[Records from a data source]
+---+

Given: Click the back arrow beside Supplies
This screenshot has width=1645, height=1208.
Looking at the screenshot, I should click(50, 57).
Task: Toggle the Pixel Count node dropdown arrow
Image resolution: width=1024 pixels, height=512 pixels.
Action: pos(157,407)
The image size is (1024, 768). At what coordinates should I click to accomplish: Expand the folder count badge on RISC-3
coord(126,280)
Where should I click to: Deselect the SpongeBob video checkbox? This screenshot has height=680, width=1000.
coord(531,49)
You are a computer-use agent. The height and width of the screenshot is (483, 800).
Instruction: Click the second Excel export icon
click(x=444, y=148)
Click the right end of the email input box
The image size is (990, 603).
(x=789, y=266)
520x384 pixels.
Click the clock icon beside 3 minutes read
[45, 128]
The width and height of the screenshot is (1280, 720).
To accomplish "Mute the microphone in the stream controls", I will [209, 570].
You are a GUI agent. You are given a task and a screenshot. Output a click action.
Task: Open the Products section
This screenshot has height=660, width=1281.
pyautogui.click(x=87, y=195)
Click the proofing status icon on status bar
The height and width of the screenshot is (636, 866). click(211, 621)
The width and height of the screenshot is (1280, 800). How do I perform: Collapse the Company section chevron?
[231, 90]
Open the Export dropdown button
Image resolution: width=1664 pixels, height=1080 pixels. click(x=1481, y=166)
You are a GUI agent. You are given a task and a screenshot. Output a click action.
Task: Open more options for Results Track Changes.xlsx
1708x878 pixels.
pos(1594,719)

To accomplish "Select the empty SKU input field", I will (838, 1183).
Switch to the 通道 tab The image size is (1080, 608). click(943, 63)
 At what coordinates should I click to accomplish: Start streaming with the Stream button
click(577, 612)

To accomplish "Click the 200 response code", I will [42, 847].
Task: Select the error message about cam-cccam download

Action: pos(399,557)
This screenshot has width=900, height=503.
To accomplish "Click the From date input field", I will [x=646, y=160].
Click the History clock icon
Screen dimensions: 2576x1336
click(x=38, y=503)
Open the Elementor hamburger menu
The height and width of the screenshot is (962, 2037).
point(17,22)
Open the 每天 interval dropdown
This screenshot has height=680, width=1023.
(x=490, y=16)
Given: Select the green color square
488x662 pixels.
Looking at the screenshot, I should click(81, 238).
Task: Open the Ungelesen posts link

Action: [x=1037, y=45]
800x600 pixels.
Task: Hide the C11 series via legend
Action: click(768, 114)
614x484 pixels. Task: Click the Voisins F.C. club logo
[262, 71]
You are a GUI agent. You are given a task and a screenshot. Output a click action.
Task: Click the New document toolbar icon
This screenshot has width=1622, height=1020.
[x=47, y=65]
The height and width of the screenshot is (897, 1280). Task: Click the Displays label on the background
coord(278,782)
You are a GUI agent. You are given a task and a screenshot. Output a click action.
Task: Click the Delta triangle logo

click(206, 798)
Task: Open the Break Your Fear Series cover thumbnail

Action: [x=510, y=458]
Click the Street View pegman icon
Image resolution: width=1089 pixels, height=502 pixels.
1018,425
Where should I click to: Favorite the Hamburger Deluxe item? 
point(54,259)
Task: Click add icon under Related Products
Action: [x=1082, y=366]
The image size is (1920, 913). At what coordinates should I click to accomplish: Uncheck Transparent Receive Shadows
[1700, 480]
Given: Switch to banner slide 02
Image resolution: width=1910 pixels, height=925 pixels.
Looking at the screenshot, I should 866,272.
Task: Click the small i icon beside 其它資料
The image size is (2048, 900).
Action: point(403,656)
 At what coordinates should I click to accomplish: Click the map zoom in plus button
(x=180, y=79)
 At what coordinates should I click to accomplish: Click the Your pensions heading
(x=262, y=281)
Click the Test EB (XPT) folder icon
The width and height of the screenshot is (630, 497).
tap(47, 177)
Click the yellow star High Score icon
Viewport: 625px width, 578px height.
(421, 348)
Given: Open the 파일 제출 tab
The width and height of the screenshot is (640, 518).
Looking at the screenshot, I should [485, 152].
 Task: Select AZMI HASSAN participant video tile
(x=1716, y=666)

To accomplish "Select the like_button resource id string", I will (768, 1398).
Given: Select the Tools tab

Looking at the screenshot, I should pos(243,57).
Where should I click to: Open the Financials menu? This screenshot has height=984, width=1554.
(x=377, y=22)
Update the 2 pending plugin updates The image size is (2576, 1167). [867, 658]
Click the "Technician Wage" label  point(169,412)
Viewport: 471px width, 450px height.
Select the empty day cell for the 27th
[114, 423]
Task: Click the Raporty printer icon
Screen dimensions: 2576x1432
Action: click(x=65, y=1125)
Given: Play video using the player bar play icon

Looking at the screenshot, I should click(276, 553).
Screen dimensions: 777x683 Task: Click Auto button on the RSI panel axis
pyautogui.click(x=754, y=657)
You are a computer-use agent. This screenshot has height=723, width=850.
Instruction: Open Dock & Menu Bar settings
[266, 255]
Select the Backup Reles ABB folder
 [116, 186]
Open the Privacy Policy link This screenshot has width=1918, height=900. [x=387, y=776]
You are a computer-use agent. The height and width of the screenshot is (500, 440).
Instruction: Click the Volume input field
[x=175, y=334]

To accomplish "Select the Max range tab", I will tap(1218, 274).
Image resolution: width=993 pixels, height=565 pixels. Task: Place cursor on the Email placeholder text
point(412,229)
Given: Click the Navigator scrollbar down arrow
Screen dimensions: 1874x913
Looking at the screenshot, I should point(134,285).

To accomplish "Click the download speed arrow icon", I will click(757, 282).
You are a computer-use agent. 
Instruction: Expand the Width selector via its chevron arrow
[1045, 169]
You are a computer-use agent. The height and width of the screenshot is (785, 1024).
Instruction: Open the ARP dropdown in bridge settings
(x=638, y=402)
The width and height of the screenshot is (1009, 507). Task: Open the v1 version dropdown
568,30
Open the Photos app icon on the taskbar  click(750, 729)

+---+

Reproduce the lines that begin with the one containing "is (500, 440)." and continue through the end of the records, including both ends.

**COMPLETED EXERCISE:**
You are a computer-use agent. The height and width of the screenshot is (500, 440).
Instruction: Click the Volume input field
[x=175, y=334]

To accomplish "Select the Max range tab", I will tap(1218, 274).
Image resolution: width=993 pixels, height=565 pixels. Task: Place cursor on the Email placeholder text
point(412,229)
Given: Click the Navigator scrollbar down arrow
Screen dimensions: 1874x913
Looking at the screenshot, I should point(134,285).

To accomplish "Click the download speed arrow icon", I will click(757, 282).
You are a computer-use agent. 
Instruction: Expand the Width selector via its chevron arrow
[1045, 169]
You are a computer-use agent. The height and width of the screenshot is (785, 1024).
Instruction: Open the ARP dropdown in bridge settings
(x=638, y=402)
The width and height of the screenshot is (1009, 507). Task: Open the v1 version dropdown
568,30
Open the Photos app icon on the taskbar  click(750, 729)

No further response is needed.